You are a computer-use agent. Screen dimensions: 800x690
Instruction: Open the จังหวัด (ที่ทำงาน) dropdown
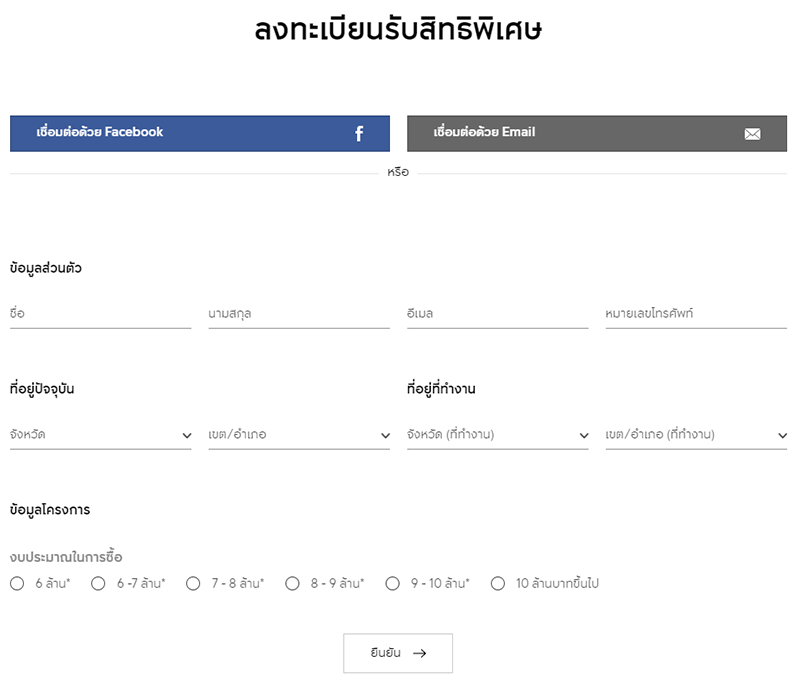(x=497, y=435)

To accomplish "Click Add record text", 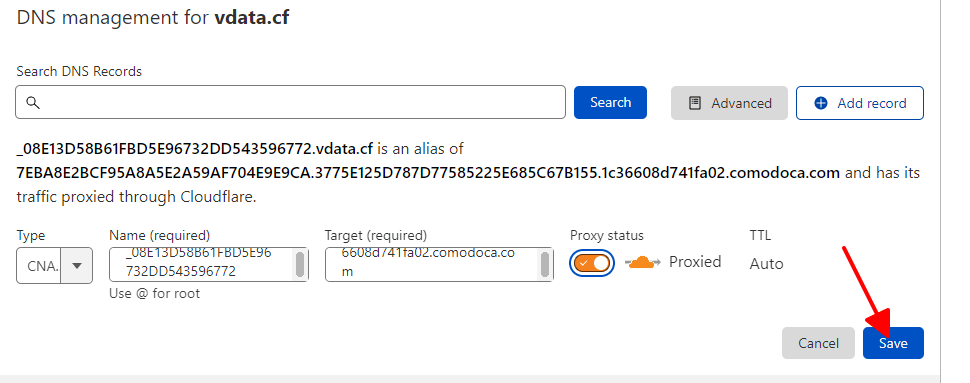I will point(872,103).
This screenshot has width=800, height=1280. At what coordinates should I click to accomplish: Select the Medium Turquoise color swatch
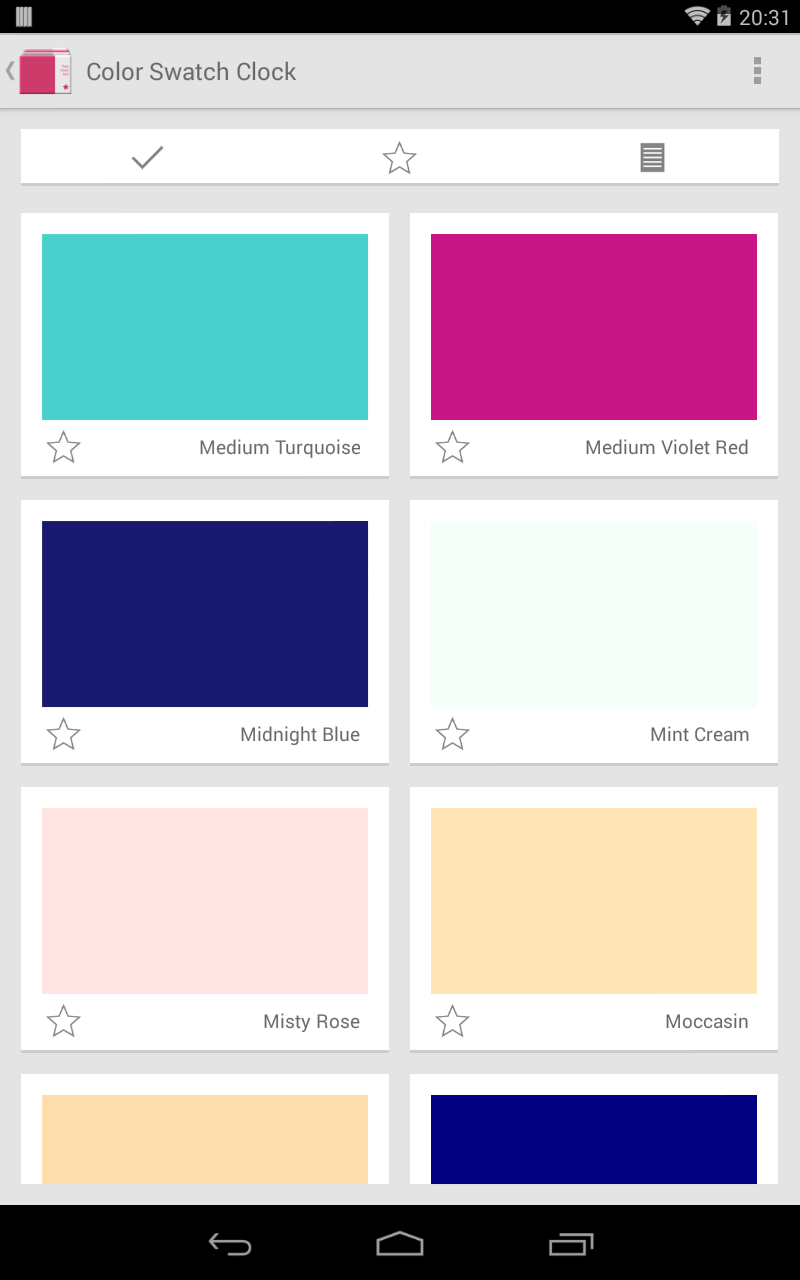pyautogui.click(x=205, y=327)
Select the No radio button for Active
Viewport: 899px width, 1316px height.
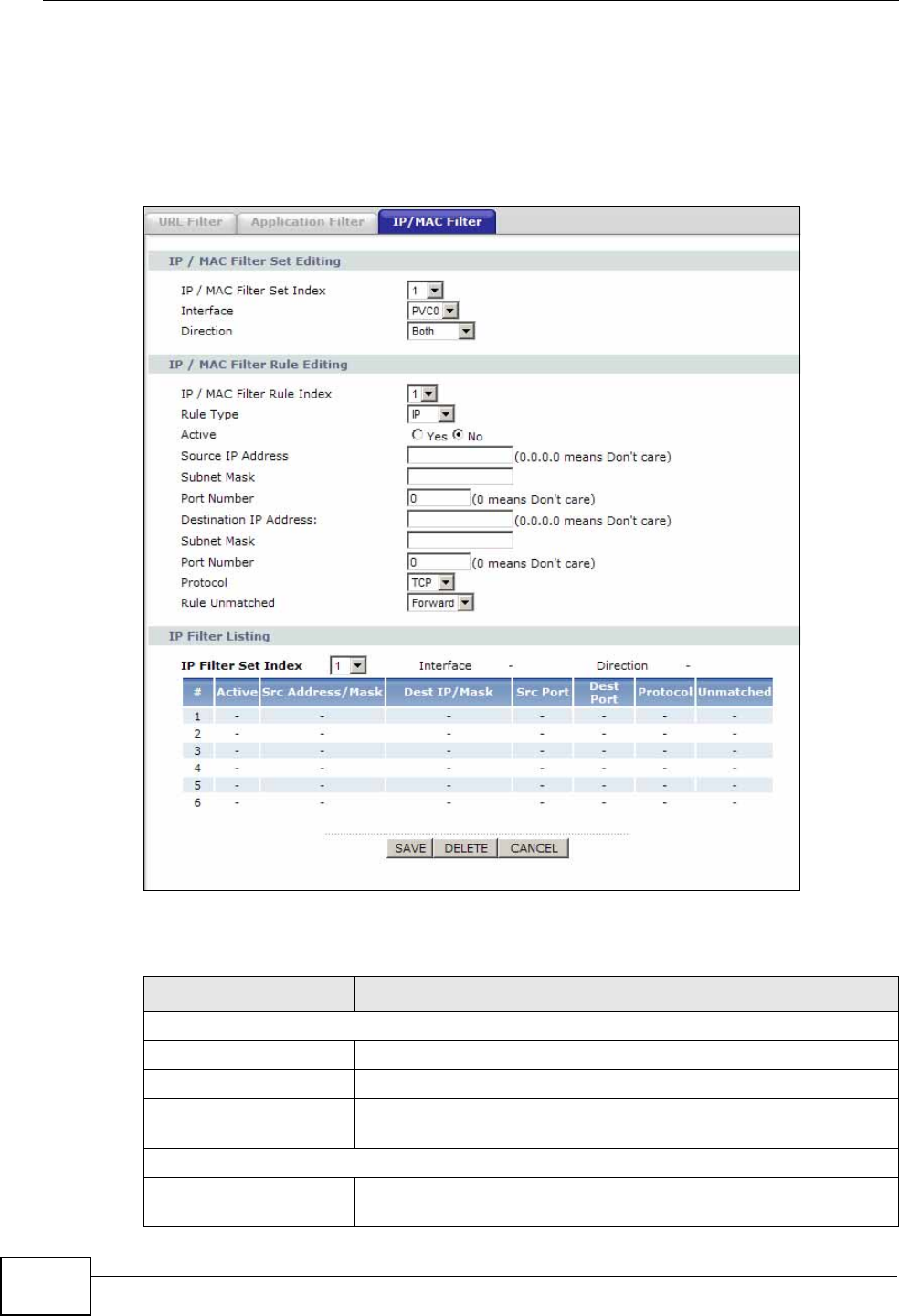click(x=459, y=435)
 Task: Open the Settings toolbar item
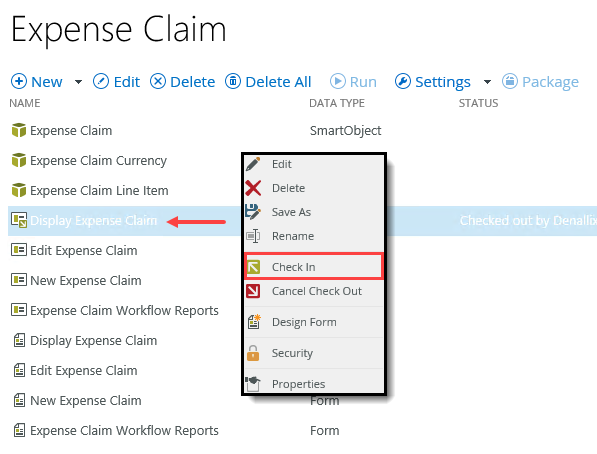(x=433, y=82)
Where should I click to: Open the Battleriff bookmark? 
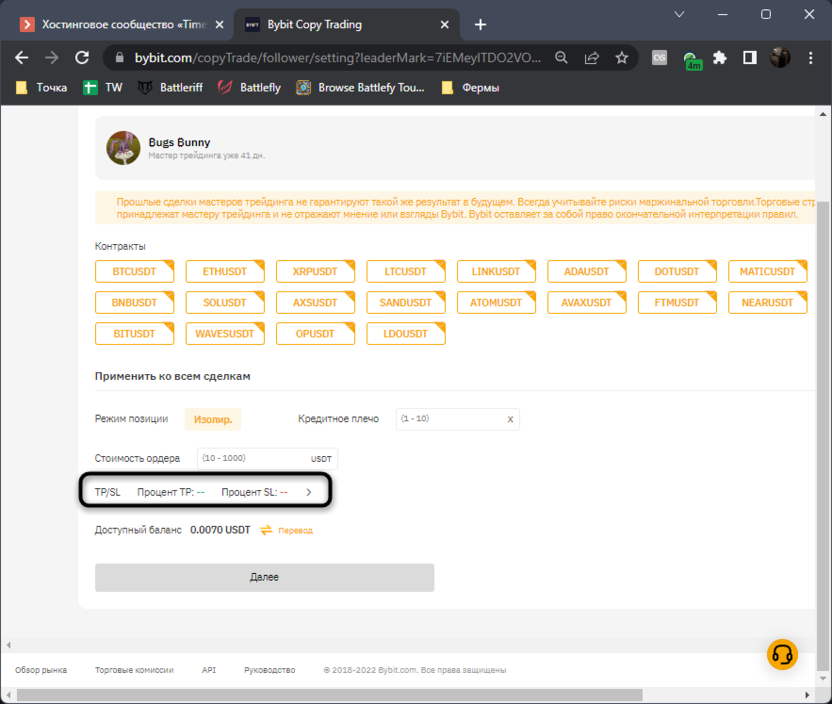click(x=170, y=88)
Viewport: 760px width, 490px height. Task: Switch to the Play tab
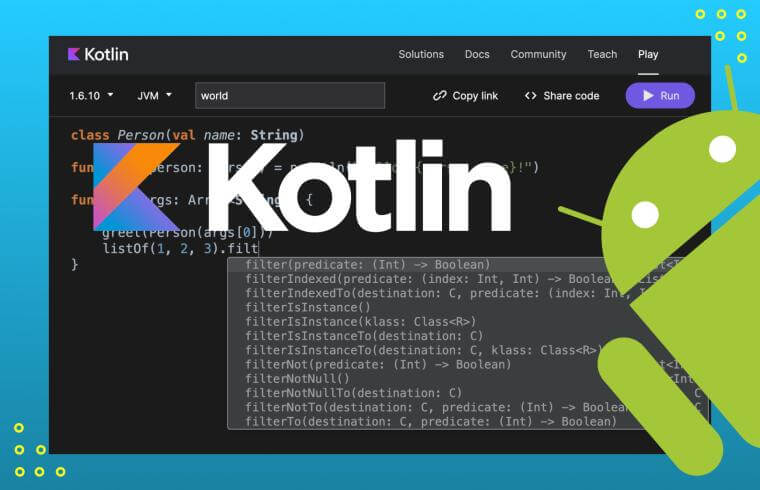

☆ ☆ ☆ ☆ ☆

**Your goal**
Can you turn the records into a JSON list of strings, starting at the line that contains "Where should I" and ending at the end of the records, with one string per line, blank lines skipped, and the pictures left out?

**The reply**
[
  "Where should I click to: Open the Battleriff bookmark? ",
  "click(x=170, y=88)",
  "Viewport: 760px width, 490px height. Task: Switch to the Play tab"
]